__WHAT IS REQUIRED__
Nothing in the data should be altered when it is repeated in full.

╭─ STORED DATA

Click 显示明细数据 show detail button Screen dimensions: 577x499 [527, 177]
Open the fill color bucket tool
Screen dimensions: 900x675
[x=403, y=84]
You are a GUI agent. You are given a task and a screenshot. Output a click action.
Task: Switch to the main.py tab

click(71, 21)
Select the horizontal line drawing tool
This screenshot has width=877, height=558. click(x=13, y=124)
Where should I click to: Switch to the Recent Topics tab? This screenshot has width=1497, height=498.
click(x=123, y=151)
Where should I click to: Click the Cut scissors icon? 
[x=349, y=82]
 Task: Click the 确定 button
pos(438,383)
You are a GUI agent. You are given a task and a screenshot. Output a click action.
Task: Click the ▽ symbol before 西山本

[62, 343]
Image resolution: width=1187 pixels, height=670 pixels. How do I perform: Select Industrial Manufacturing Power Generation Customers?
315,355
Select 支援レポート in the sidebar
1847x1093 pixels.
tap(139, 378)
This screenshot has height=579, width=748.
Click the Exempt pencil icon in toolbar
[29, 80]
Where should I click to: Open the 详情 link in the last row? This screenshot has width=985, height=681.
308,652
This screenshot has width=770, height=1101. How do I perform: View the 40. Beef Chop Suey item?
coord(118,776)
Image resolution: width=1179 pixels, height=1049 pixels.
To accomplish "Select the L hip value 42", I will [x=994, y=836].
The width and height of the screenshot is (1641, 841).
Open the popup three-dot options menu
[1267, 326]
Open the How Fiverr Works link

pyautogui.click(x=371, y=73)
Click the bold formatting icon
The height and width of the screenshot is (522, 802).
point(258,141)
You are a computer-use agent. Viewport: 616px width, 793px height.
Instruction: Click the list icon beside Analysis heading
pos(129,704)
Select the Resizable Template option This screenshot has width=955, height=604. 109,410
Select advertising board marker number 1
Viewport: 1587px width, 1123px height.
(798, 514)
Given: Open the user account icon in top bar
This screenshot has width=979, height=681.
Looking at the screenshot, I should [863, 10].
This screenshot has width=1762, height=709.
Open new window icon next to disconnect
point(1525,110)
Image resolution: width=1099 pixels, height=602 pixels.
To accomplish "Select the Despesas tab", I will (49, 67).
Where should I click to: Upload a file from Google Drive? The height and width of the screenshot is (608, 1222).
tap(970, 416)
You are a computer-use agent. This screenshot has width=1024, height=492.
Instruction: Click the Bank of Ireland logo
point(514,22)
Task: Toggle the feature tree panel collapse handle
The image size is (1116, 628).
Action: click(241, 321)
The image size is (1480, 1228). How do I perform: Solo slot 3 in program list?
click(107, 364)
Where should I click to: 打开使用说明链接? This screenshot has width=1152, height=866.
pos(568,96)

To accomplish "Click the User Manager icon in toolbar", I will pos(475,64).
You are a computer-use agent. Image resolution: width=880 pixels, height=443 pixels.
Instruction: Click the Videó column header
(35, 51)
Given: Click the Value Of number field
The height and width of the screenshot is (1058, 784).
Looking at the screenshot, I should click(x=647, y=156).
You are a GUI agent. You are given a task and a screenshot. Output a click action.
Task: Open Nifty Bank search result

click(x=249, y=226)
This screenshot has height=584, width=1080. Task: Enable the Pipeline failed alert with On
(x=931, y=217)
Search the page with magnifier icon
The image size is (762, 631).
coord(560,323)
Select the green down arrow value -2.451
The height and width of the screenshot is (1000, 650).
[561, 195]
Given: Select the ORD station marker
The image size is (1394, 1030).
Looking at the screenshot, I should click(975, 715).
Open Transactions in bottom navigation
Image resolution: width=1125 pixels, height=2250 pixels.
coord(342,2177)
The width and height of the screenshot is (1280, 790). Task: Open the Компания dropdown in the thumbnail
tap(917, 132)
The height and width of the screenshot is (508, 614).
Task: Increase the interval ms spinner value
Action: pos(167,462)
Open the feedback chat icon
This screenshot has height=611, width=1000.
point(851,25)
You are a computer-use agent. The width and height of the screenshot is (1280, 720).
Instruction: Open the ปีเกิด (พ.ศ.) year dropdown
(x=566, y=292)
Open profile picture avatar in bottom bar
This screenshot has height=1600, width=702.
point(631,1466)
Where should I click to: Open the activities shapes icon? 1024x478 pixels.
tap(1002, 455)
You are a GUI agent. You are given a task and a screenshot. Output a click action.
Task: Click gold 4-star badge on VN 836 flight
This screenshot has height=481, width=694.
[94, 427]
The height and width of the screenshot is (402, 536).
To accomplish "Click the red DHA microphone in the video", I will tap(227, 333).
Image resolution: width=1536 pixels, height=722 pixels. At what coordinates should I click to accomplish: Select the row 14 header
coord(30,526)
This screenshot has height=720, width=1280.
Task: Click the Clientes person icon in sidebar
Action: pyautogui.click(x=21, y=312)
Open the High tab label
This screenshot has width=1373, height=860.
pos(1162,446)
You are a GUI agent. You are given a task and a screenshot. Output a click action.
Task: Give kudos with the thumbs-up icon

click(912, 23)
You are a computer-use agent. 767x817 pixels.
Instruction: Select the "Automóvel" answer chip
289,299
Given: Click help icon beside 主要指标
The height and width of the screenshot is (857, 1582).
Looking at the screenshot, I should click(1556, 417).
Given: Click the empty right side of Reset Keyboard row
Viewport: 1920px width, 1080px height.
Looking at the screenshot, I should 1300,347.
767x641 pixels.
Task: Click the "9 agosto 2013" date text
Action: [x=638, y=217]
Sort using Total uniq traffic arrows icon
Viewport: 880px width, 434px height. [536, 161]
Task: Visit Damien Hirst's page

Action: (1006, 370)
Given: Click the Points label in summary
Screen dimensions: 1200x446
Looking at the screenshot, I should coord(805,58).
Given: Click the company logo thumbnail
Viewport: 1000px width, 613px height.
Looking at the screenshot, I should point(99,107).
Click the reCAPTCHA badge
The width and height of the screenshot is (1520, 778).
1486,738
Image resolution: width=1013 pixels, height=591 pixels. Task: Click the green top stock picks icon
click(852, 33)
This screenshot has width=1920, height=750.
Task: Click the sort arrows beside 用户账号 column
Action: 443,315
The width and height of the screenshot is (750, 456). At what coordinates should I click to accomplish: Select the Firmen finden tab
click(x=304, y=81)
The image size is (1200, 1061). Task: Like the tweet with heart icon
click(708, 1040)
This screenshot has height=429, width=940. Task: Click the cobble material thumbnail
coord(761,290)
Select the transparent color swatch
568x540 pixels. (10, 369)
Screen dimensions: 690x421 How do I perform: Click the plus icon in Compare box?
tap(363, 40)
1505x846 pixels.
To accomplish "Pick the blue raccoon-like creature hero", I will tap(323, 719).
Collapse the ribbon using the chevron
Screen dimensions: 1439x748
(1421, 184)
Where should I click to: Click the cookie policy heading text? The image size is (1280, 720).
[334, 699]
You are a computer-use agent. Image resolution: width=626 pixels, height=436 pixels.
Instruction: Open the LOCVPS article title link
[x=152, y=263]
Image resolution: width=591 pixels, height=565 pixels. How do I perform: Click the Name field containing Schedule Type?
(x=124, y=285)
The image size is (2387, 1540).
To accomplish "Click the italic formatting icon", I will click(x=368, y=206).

╰─

__EXERCISE ANSWER__
Click 显示明细数据 show detail button Screen dimensions: 577x499 [527, 177]
Open the fill color bucket tool
Screen dimensions: 900x675
[x=403, y=84]
You are a GUI agent. You are given a task and a screenshot. Output a click action.
Task: Switch to the main.py tab

click(71, 21)
Select the horizontal line drawing tool
This screenshot has width=877, height=558. click(x=13, y=124)
Where should I click to: Switch to the Recent Topics tab? This screenshot has width=1497, height=498.
click(x=123, y=151)
Where should I click to: Click the Cut scissors icon? 
[x=349, y=82]
 Task: Click the 确定 button
pos(438,383)
You are a GUI agent. You are given a task and a screenshot. Output a click action.
Task: Click the ▽ symbol before 西山本

[62, 343]
Image resolution: width=1187 pixels, height=670 pixels. How do I perform: Select Industrial Manufacturing Power Generation Customers?
315,355
Select 支援レポート in the sidebar
1847x1093 pixels.
tap(139, 378)
This screenshot has height=579, width=748.
Click the Exempt pencil icon in toolbar
[29, 80]
Where should I click to: Open the 详情 link in the last row? This screenshot has width=985, height=681.
308,652
This screenshot has width=770, height=1101. How do I perform: View the 40. Beef Chop Suey item?
coord(118,776)
Image resolution: width=1179 pixels, height=1049 pixels.
To accomplish "Select the L hip value 42", I will [x=994, y=836].
The width and height of the screenshot is (1641, 841).
Open the popup three-dot options menu
[1267, 326]
Open the How Fiverr Works link

pyautogui.click(x=371, y=73)
Click the bold formatting icon
The height and width of the screenshot is (522, 802).
point(258,141)
You are a computer-use agent. Viewport: 616px width, 793px height.
Instruction: Click the list icon beside Analysis heading
pos(129,704)
Select the Resizable Template option This screenshot has width=955, height=604. 109,410
Select advertising board marker number 1
Viewport: 1587px width, 1123px height.
(798, 514)
Given: Open the user account icon in top bar
This screenshot has width=979, height=681.
Looking at the screenshot, I should [863, 10].
This screenshot has width=1762, height=709.
Open new window icon next to disconnect
point(1525,110)
Image resolution: width=1099 pixels, height=602 pixels.
To accomplish "Select the Despesas tab", I will (49, 67).
Where should I click to: Upload a file from Google Drive? The height and width of the screenshot is (608, 1222).
tap(970, 416)
You are a computer-use agent. This screenshot has width=1024, height=492.
Instruction: Click the Bank of Ireland logo
point(514,22)
Task: Toggle the feature tree panel collapse handle
The image size is (1116, 628).
Action: click(241, 321)
The image size is (1480, 1228). How do I perform: Solo slot 3 in program list?
click(107, 364)
Where should I click to: 打开使用说明链接? This screenshot has width=1152, height=866.
pos(568,96)

To accomplish "Click the User Manager icon in toolbar", I will pos(475,64).
You are a computer-use agent. Image resolution: width=880 pixels, height=443 pixels.
Instruction: Click the Videó column header
(35, 51)
Given: Click the Value Of number field
The height and width of the screenshot is (1058, 784).
Looking at the screenshot, I should click(x=647, y=156).
You are a GUI agent. You are given a task and a screenshot. Output a click action.
Task: Open Nifty Bank search result

click(x=249, y=226)
This screenshot has height=584, width=1080. Task: Enable the Pipeline failed alert with On
(x=931, y=217)
Search the page with magnifier icon
The image size is (762, 631).
coord(560,323)
Select the green down arrow value -2.451
The height and width of the screenshot is (1000, 650).
[561, 195]
Given: Select the ORD station marker
The image size is (1394, 1030).
Looking at the screenshot, I should click(975, 715).
Open Transactions in bottom navigation
Image resolution: width=1125 pixels, height=2250 pixels.
coord(342,2177)
The width and height of the screenshot is (1280, 790). Task: Open the Компания dropdown in the thumbnail
tap(917, 132)
The height and width of the screenshot is (508, 614).
Task: Increase the interval ms spinner value
Action: pos(167,462)
Open the feedback chat icon
This screenshot has height=611, width=1000.
point(851,25)
You are a computer-use agent. The width and height of the screenshot is (1280, 720).
Instruction: Open the ปีเกิด (พ.ศ.) year dropdown
(x=566, y=292)
Open profile picture avatar in bottom bar
This screenshot has height=1600, width=702.
point(631,1466)
Where should I click to: Open the activities shapes icon? 1024x478 pixels.
tap(1002, 455)
You are a GUI agent. You are given a task and a screenshot. Output a click action.
Task: Click gold 4-star badge on VN 836 flight
This screenshot has height=481, width=694.
[94, 427]
The height and width of the screenshot is (402, 536).
To accomplish "Click the red DHA microphone in the video", I will tap(227, 333).
Image resolution: width=1536 pixels, height=722 pixels. At what coordinates should I click to accomplish: Select the row 14 header
coord(30,526)
This screenshot has height=720, width=1280.
Task: Click the Clientes person icon in sidebar
Action: pyautogui.click(x=21, y=312)
Open the High tab label
This screenshot has width=1373, height=860.
pos(1162,446)
You are a GUI agent. You are given a task and a screenshot. Output a click action.
Task: Give kudos with the thumbs-up icon

click(912, 23)
You are a computer-use agent. 767x817 pixels.
Instruction: Select the "Automóvel" answer chip
289,299
Given: Click help icon beside 主要指标
The height and width of the screenshot is (857, 1582).
Looking at the screenshot, I should click(1556, 417).
Given: Click the empty right side of Reset Keyboard row
Viewport: 1920px width, 1080px height.
Looking at the screenshot, I should 1300,347.
767x641 pixels.
Task: Click the "9 agosto 2013" date text
Action: [x=638, y=217]
Sort using Total uniq traffic arrows icon
Viewport: 880px width, 434px height. [536, 161]
Task: Visit Damien Hirst's page

Action: (1006, 370)
Given: Click the Points label in summary
Screen dimensions: 1200x446
Looking at the screenshot, I should coord(805,58).
Given: Click the company logo thumbnail
Viewport: 1000px width, 613px height.
Looking at the screenshot, I should point(99,107).
Click the reCAPTCHA badge
The width and height of the screenshot is (1520, 778).
1486,738
Image resolution: width=1013 pixels, height=591 pixels. Task: Click the green top stock picks icon
click(852, 33)
This screenshot has width=1920, height=750.
Task: Click the sort arrows beside 用户账号 column
Action: 443,315
The width and height of the screenshot is (750, 456). At what coordinates should I click to accomplish: Select the Firmen finden tab
click(x=304, y=81)
The image size is (1200, 1061). Task: Like the tweet with heart icon
click(708, 1040)
This screenshot has height=429, width=940. Task: Click the cobble material thumbnail
coord(761,290)
Select the transparent color swatch
568x540 pixels. (10, 369)
Screen dimensions: 690x421 How do I perform: Click the plus icon in Compare box?
tap(363, 40)
1505x846 pixels.
To accomplish "Pick the blue raccoon-like creature hero", I will tap(323, 719).
Collapse the ribbon using the chevron
Screen dimensions: 1439x748
(1421, 184)
Where should I click to: Click the cookie policy heading text? The image size is (1280, 720).
[334, 699]
You are a computer-use agent. Image resolution: width=626 pixels, height=436 pixels.
Instruction: Open the LOCVPS article title link
[x=152, y=263]
Image resolution: width=591 pixels, height=565 pixels. How do I perform: Click the Name field containing Schedule Type?
(x=124, y=285)
The image size is (2387, 1540).
To accomplish "Click the italic formatting icon", I will click(x=368, y=206).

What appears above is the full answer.